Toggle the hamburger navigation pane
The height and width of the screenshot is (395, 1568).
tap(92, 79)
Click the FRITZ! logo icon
...
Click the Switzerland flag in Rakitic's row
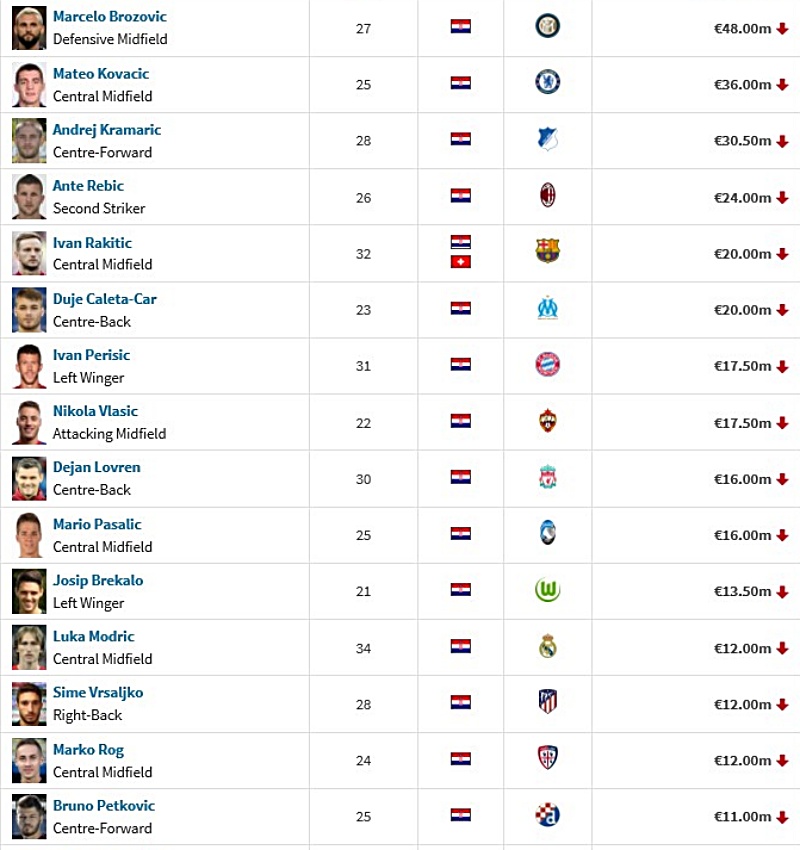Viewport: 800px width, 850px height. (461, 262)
---
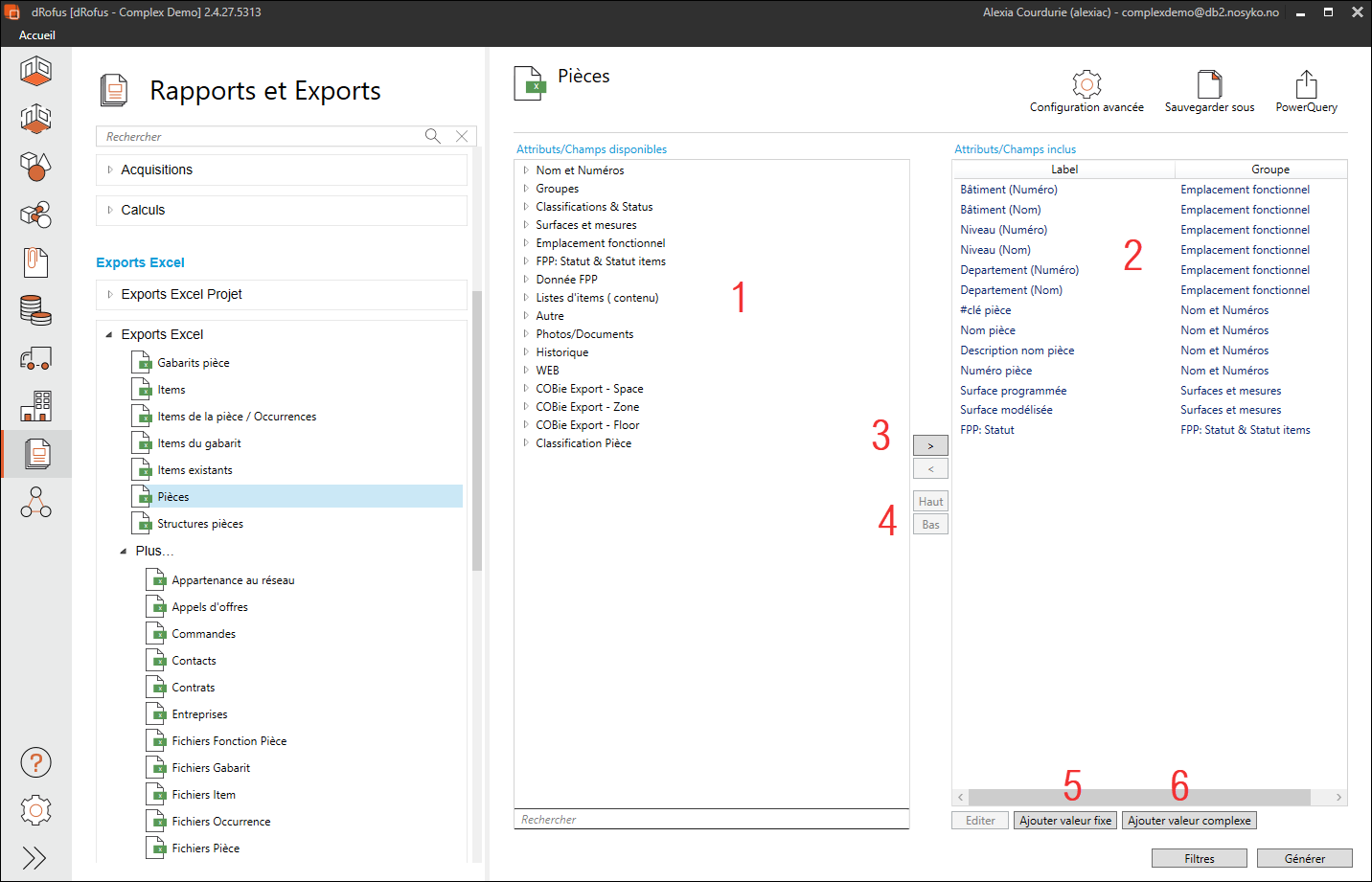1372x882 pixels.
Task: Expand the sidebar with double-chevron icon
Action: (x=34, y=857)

REQUIREMENTS
Switch "sidebar" to "side panel" in the part of the records that opens with the line containing "1372x882 pixels." and closes with the line containing "Action: (x=34, y=857)", and give only those lines, with everything else unchanged. Leave out the pictures.

RESULT
1372x882 pixels.
Task: Expand the side panel with double-chevron icon
Action: (x=34, y=857)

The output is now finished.